ASSIGNMENT:
Please copy exactly the lines from the one containing "This screenshot has width=1270, height=952." to the end of the entries, both included, and nothing else. Omit every picture.

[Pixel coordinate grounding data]
----------------------------------------
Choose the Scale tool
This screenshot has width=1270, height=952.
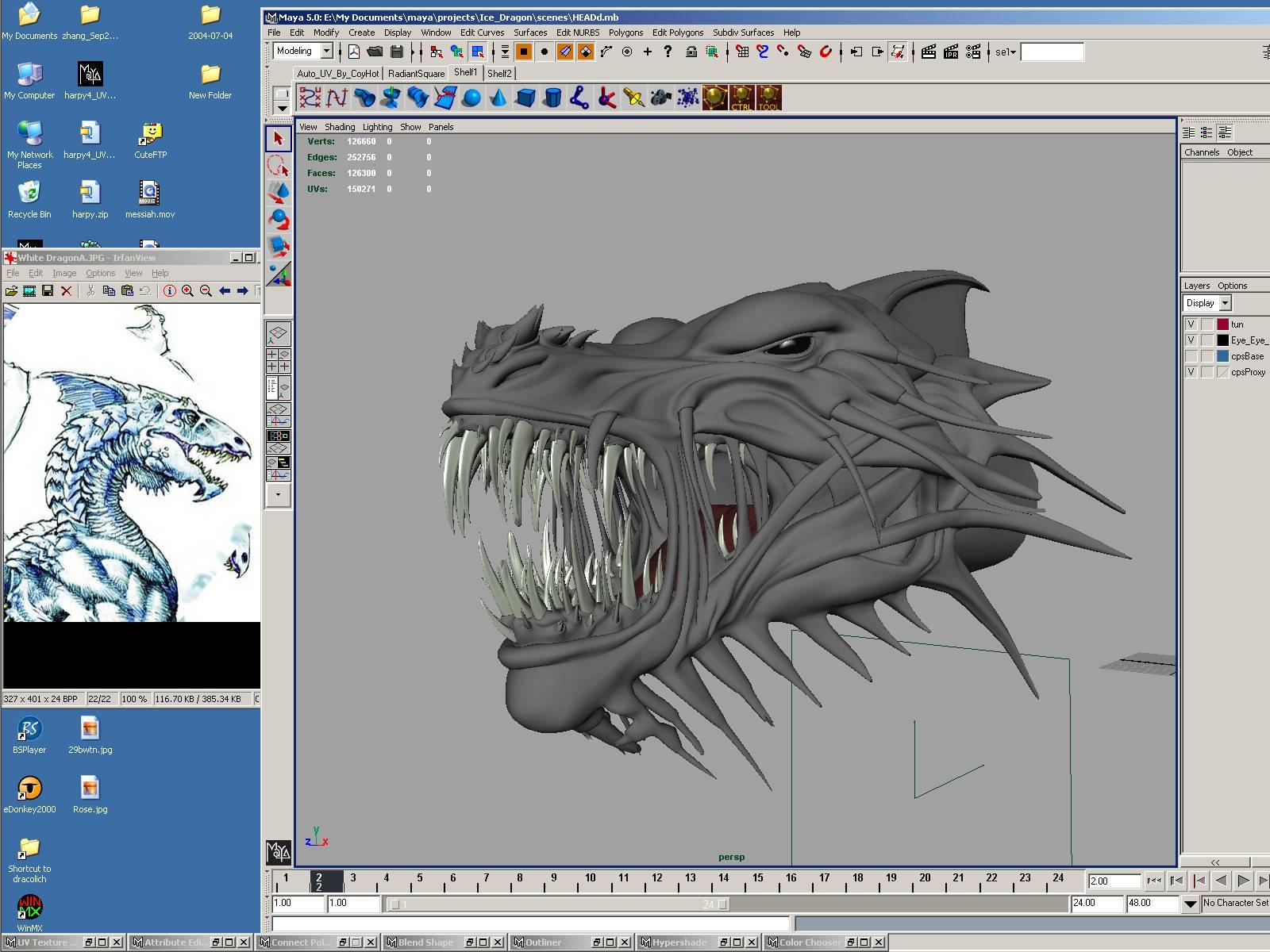278,247
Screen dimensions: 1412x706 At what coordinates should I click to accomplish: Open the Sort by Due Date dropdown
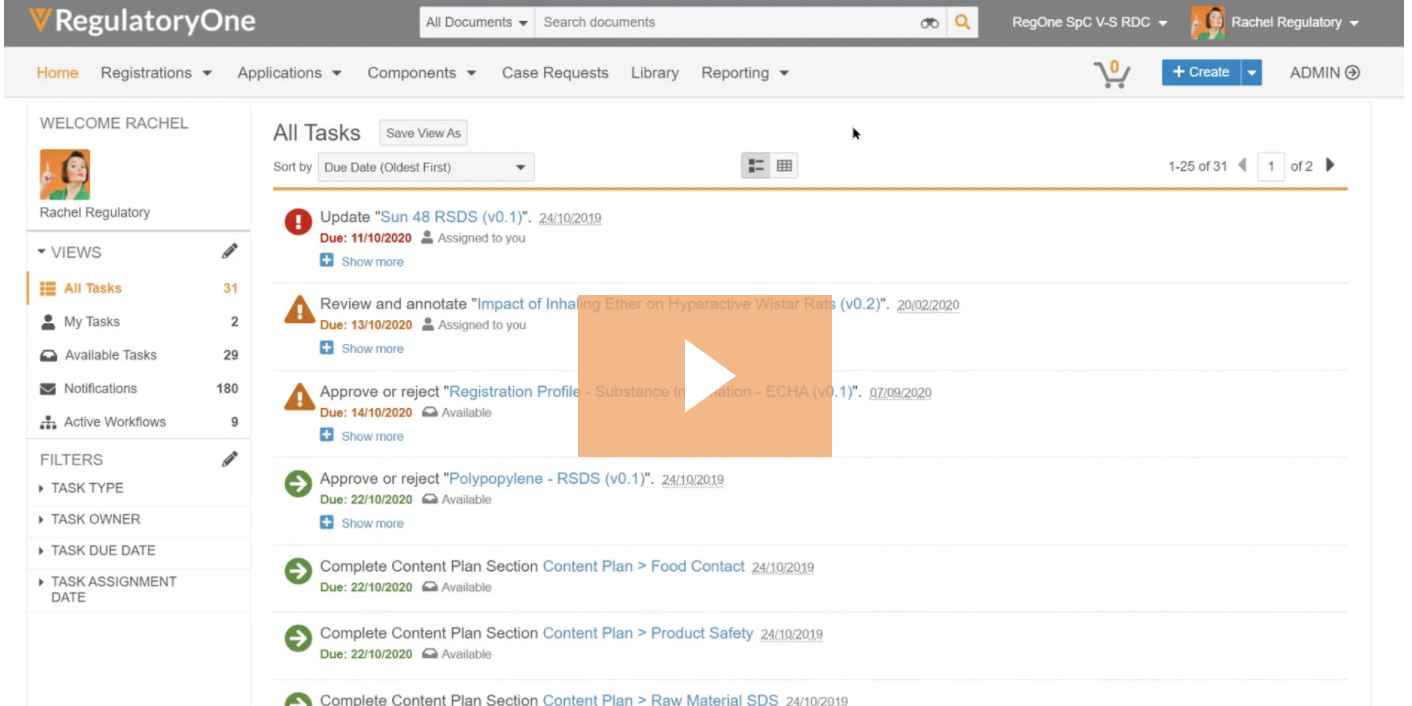pyautogui.click(x=425, y=165)
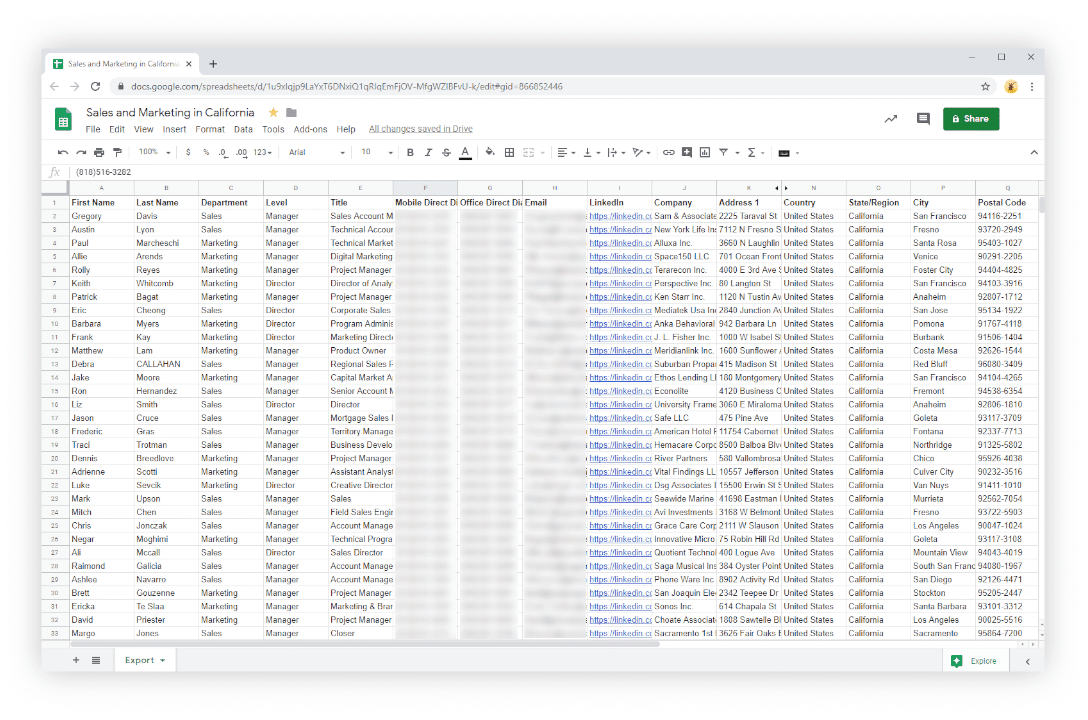
Task: Open the text color picker
Action: point(465,153)
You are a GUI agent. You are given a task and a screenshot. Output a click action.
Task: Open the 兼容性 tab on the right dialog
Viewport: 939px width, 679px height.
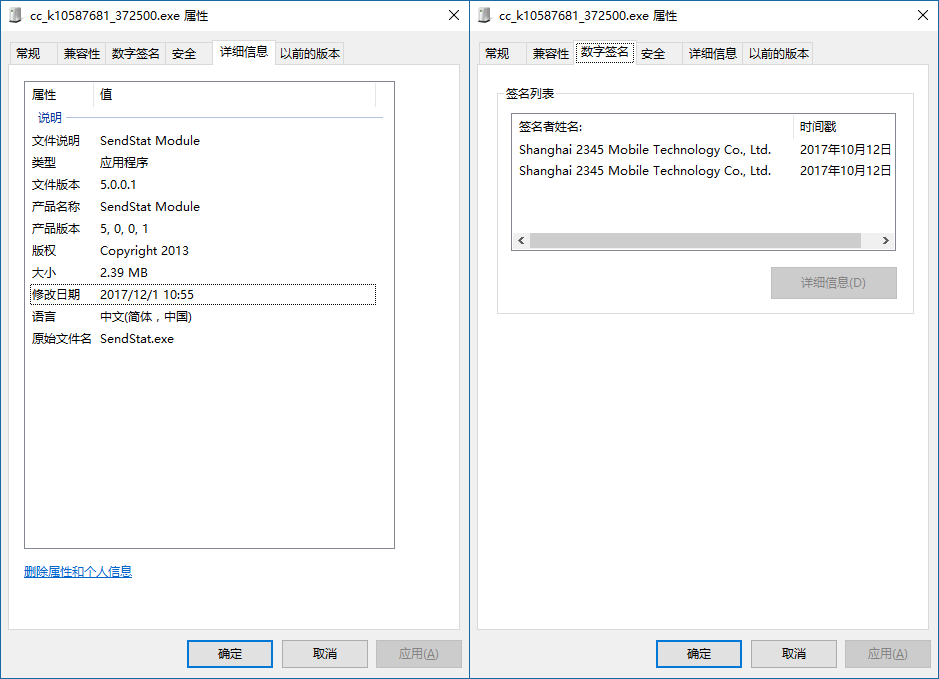[x=551, y=53]
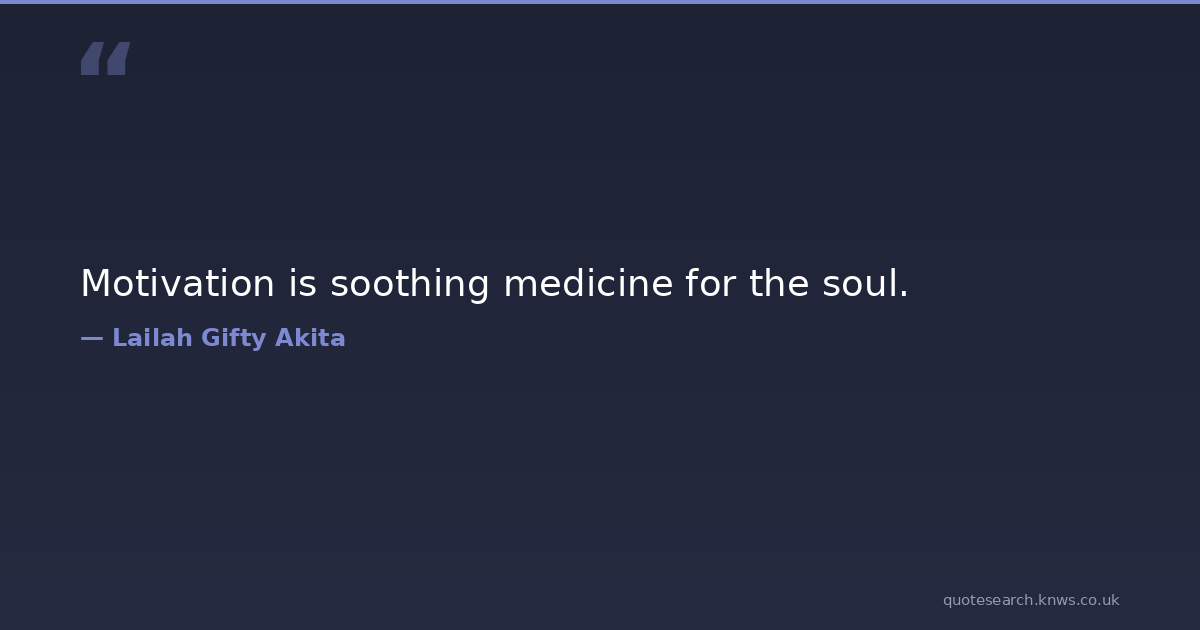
----------------------------------------
ANSWER SECTION:
This screenshot has width=1270, height=952.
278,247
Screen dimensions: 1412x706 At what coordinates should I click to accomplish: Open the Sort by Due Date dropdown
pyautogui.click(x=425, y=165)
Task: Open the text color picker
Action: point(465,153)
You are a GUI agent. You are given a task and a screenshot. Output a click action.
Task: Open the 兼容性 tab on the right dialog
Viewport: 939px width, 679px height.
[x=551, y=53]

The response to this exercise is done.